* _What you need to do_: Copy the records from the line containing "Tap the 4G signal strength icon" through the line containing "Screen dimensions: 1200x750 [x=38, y=14]", switching "magnifier" to "magnifying glass" and keeping everything else the same.

* _Material for the task_:
######
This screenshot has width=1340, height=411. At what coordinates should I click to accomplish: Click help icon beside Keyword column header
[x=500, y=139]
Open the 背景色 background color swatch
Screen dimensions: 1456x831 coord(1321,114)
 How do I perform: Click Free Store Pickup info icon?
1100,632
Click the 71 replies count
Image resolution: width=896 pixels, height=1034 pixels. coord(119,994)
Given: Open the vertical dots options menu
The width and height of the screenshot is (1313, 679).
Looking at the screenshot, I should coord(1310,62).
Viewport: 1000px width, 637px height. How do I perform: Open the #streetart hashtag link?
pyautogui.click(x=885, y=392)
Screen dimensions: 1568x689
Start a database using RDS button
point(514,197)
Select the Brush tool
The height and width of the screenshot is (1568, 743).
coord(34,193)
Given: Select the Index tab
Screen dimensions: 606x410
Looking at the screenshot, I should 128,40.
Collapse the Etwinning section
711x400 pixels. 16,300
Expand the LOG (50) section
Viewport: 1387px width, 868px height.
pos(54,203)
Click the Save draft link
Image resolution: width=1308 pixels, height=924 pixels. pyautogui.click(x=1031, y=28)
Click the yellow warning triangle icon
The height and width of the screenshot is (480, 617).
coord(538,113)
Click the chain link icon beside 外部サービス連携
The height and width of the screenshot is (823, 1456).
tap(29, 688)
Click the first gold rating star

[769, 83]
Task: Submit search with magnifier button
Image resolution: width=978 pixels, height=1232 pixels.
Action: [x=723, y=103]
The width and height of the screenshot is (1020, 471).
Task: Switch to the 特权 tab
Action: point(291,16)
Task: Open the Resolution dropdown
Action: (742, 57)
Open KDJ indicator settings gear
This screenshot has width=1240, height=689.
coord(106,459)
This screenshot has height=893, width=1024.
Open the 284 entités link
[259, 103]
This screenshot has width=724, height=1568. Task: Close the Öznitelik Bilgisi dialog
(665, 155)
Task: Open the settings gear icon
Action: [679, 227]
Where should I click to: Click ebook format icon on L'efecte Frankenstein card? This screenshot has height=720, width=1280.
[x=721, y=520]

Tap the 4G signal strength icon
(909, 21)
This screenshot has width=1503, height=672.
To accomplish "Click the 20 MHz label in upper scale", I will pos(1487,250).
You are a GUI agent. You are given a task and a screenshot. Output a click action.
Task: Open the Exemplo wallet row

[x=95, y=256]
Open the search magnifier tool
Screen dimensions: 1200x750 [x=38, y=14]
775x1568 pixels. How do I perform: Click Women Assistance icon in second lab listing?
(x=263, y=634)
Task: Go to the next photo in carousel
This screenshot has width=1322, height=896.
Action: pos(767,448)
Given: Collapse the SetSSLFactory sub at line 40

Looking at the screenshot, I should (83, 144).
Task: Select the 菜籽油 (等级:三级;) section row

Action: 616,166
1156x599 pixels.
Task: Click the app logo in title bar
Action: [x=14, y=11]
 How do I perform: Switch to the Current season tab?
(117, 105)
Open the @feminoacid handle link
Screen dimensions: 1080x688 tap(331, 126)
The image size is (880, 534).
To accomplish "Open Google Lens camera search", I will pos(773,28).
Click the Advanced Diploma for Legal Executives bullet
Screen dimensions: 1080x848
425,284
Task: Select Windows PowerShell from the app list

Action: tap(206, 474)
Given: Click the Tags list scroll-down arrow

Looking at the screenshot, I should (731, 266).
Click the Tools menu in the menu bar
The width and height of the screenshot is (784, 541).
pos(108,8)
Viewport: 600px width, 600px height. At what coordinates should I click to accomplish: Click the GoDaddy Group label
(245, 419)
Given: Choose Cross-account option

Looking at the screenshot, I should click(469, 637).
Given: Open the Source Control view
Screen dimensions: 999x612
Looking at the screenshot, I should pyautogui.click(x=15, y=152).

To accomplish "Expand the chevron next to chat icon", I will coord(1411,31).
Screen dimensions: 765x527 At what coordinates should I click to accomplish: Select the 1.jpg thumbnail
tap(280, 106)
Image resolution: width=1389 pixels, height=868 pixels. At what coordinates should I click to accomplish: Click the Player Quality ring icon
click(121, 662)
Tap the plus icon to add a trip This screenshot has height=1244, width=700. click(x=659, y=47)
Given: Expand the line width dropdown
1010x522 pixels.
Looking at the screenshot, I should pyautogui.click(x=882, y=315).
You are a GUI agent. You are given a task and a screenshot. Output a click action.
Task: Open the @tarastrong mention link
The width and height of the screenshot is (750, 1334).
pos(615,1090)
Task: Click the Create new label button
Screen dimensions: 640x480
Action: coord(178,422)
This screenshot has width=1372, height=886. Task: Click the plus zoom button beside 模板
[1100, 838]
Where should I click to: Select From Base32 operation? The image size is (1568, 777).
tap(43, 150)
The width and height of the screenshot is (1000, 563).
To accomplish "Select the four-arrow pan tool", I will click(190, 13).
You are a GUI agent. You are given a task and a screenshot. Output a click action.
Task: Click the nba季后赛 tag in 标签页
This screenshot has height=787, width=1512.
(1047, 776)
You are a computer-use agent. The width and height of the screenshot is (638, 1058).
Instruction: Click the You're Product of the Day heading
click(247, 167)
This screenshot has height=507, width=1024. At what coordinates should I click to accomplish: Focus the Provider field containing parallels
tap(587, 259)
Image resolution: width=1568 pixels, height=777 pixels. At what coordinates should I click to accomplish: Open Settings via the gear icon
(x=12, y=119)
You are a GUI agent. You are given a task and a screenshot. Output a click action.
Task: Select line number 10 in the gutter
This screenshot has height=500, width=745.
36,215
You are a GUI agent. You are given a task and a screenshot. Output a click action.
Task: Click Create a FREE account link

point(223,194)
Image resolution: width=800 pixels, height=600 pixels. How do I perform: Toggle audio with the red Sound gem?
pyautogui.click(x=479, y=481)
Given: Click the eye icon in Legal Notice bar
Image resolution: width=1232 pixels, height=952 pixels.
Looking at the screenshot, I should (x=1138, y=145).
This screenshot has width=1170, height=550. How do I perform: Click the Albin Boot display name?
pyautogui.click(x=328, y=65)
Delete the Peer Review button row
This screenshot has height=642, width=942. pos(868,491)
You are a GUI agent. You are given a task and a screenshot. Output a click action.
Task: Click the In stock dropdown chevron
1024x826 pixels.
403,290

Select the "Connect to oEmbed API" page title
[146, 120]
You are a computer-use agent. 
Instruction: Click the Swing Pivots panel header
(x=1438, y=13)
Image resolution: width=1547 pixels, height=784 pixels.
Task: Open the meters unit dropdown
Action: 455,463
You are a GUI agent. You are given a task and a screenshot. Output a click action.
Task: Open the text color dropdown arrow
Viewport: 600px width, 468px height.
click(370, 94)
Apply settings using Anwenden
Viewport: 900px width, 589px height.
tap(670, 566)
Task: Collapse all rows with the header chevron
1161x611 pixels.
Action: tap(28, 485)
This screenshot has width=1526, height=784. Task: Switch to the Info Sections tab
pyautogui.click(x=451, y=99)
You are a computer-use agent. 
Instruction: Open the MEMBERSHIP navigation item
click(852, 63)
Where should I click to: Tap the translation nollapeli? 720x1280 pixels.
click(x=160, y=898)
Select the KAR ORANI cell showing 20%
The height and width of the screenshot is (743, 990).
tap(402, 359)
######
* _Answer in full_:
Tap the 4G signal strength icon
(909, 21)
This screenshot has width=1503, height=672.
To accomplish "Click the 20 MHz label in upper scale", I will pos(1487,250).
You are a GUI agent. You are given a task and a screenshot. Output a click action.
Task: Open the Exemplo wallet row

[x=95, y=256]
Open the search magnifying glass tool
Screen dimensions: 1200x750 [x=38, y=14]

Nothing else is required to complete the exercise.